L'indépendance de l'Algérie
Le 5 mai 1930, une stèle de quinze mètres (15 m) de haut avec un bas-relief symbolisant sous les traits de deux femmes, l'union de la France et de l'Algérie commémorant le centenaire de la présence française réalisé par Émile Gaudissant est inauguré par le président Gaston Doumergue. Au jour de l'indépendance de l'Algérie, ayant appris que le Front de libération nationale voulait détruire celui-ci, un groupe de sous-officiers et d'officiers du 3e régiment de parachutistes d'infanterie de marine récupère les fresques dans la nuit du 5 au 6 juillet 1962 et jette les gravats à la mer. Celles-ci sont désormais installées à Port-Vendres[23].
Tourisme
Sidi-Fredj possède de nombreuses plages de sable, qui en font un site touristique et balnéaire réputé à l’ouest d’Alger.
- Le port de plaisance.
- Le port de plaisance.
- Pont de l'hôtel El Marsa.
- L'hôtel El Marsa, par Fernand Pouillon.

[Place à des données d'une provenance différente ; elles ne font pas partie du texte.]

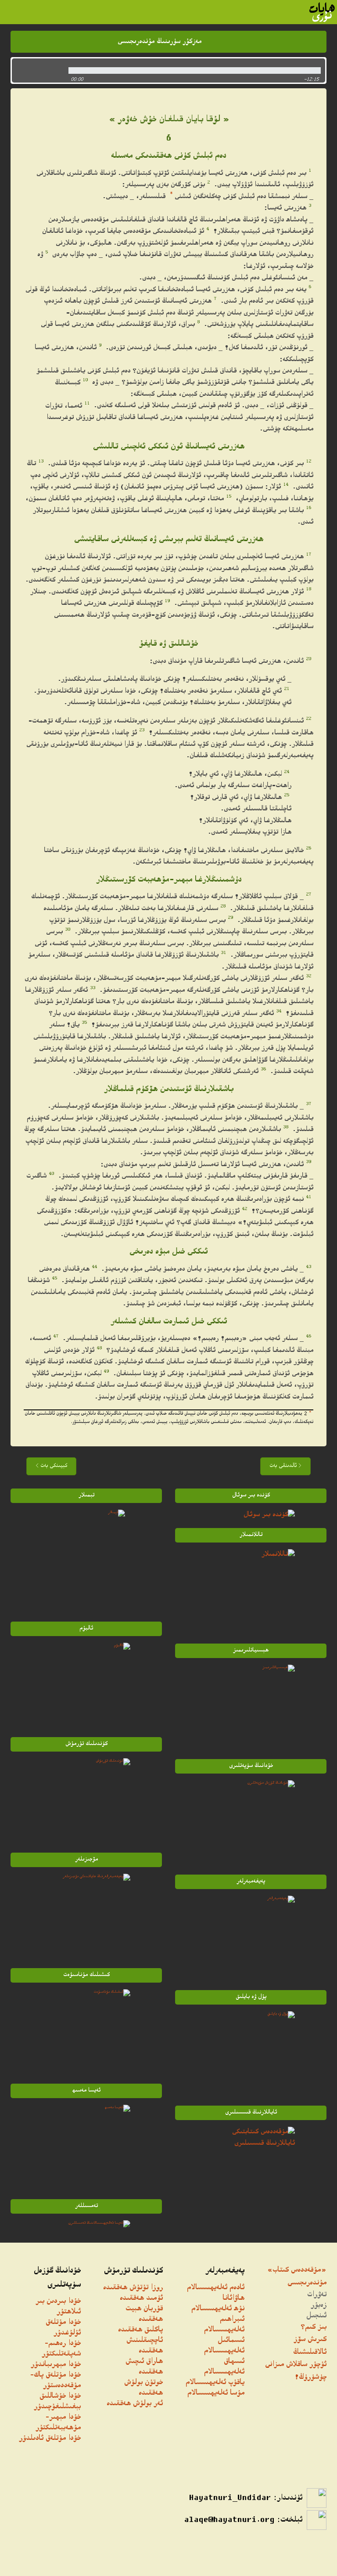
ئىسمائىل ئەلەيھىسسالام (224, 2346)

Elle possède également des sites de camping, des résidences-villas et des plages privées équipées de yachts, jet-skis, et pédalos. Les endroits fréquentés par les personnes aisées sont la plage de l'hôtel El Riadh, les thalasso-hammams et les spas.
Biodiversité
Cette presqu'île côtière possède une riche faune et flore. Elle englobe une partie de la forêt de Zéralda partagée avec des communes limitrophes. Elle abrite aussi la forêt de Sidi Fredj sur une superficie de 44 hectares. Cette biodiversité est gérée par la Conservation des forêts d'Alger (CFA) sous la tutelle de la Direction générale des forêts (DGF).